Though the details of the deal were not disclosed, Nike told CNN in a statement: "Michael acknowledges his past mistakes. We do not condone those actions, but we support the positive changes he has made to better himself off the field." Vick, for his part, says, "I am thrilled to be on the Nike roster." Yet not everyone is quite as psyched. A Facebook campaign to boycott Nike has already been launched, and high-profile opponents are voicing their disgust on Twitter. This week "One Tree Hill's" Sophia Bush tweeted, "NIKE just signed Michael Vick!? Done. Over. Lost customer. NEVER wearing Nike again"; "Playboy Club's" Jenna Dewan-Tatum tweeted, "Playing football again in NFL is second chance. having fans is second chance. NOT role model endorsement deals"; and"Big Bang Theory's" Kaley Cuoco wrote simply, "Dear Nike, I'm disappointed."
It's unlikely that Nike cares profoundly about Kaley Cuoco's opinion, any more than it does about encouraging Vick's personal growth or the private demons of another fallen star it has stood behind – Tiger Woods. Vick is a famous athlete and as such he's the sort of person who gets paid large sums of money to sell sneakers, so that's what Nike's doing. Yet the idea that someone who's done something utterly appalling should go on to enjoy not just his old job but wealth, acclaim and fat endorsement deals doesn't quite accord with many people's conventional sense of justice. It seems somehow wrong that animals suffered and died because of Vick's actions, and now he's seemingly back on top of the world.
Yet fame and wealth aren't based on one's value as a human being -- if they were, Charlie Sheen wouldn't be able to sell out Radio City Music Hall. It's not that Vick's current work for the Humane Society means that he somehow deserves endorsement deals -- it's that it's flawed logic to assume there's a meritocracy of athletic overcompensation to begin with.
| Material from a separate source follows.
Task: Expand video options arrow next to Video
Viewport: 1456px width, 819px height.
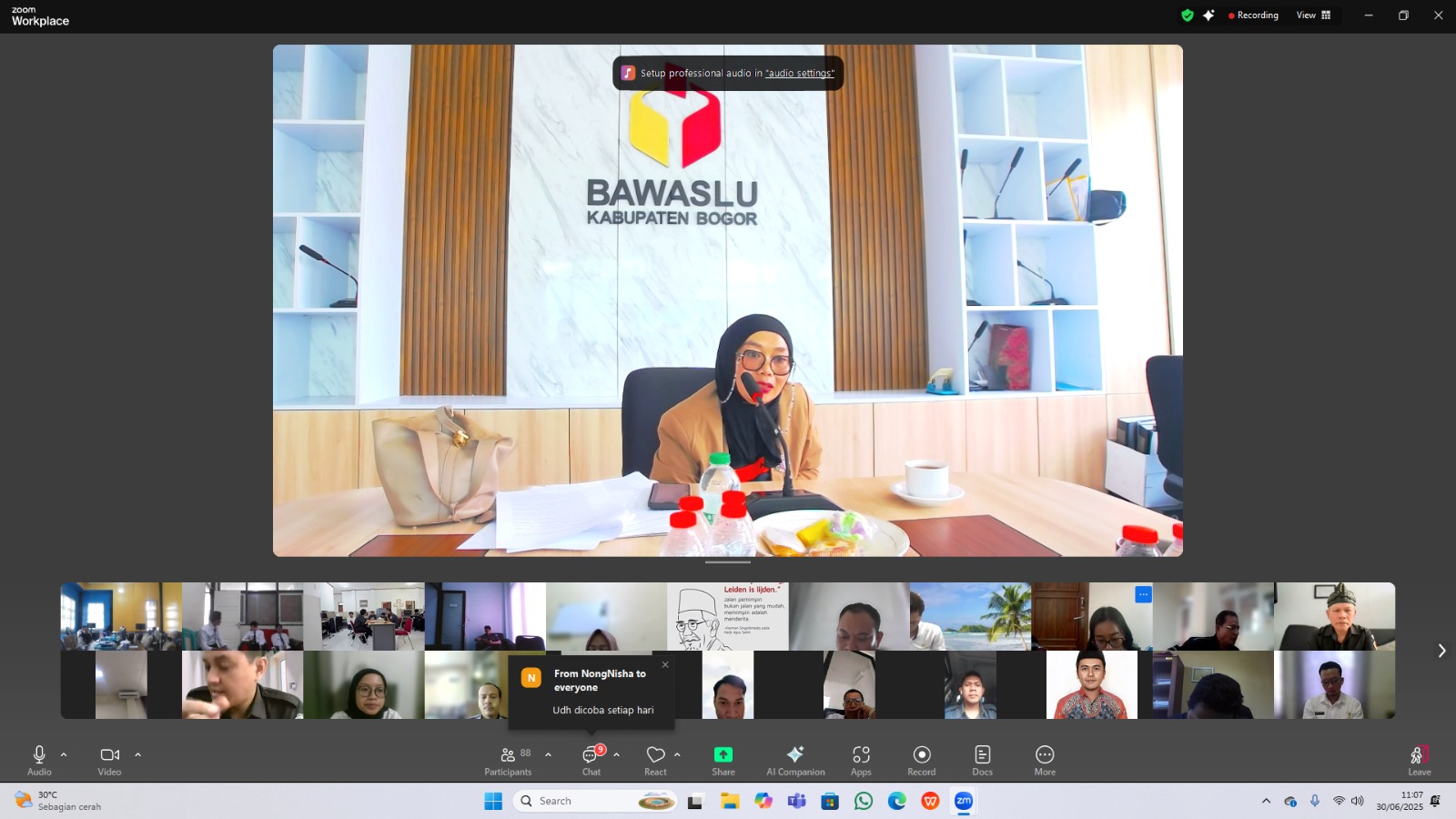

Had Vick never gone to jail or taken up the cause of animal rights, it'd be easy to be outraged as his success. But he did. In addition to speaking out about dog fighting in schools and public events, Vick was outspoken last spring in his criticism of an Android "Dog Wars" game. Compare Vick, for example, with chart topping domestic abuser Chris Brown's continued tantrums over "bringing this past shit up." Vick can't undo his past. He can't bring back what's been lost. He can only grow up and try to do better and remind us that animals aren't the only ones deserving of mercy. His critics say he shouldn't represent Nike because he's a poor role model. But sometimes, a man who's done bad things has a chance for greatness that saints never dream of. And though it seems unfathomable to understand the crimes he's committed and the person he is now, Michael Vick would still like you to walk in his shoes.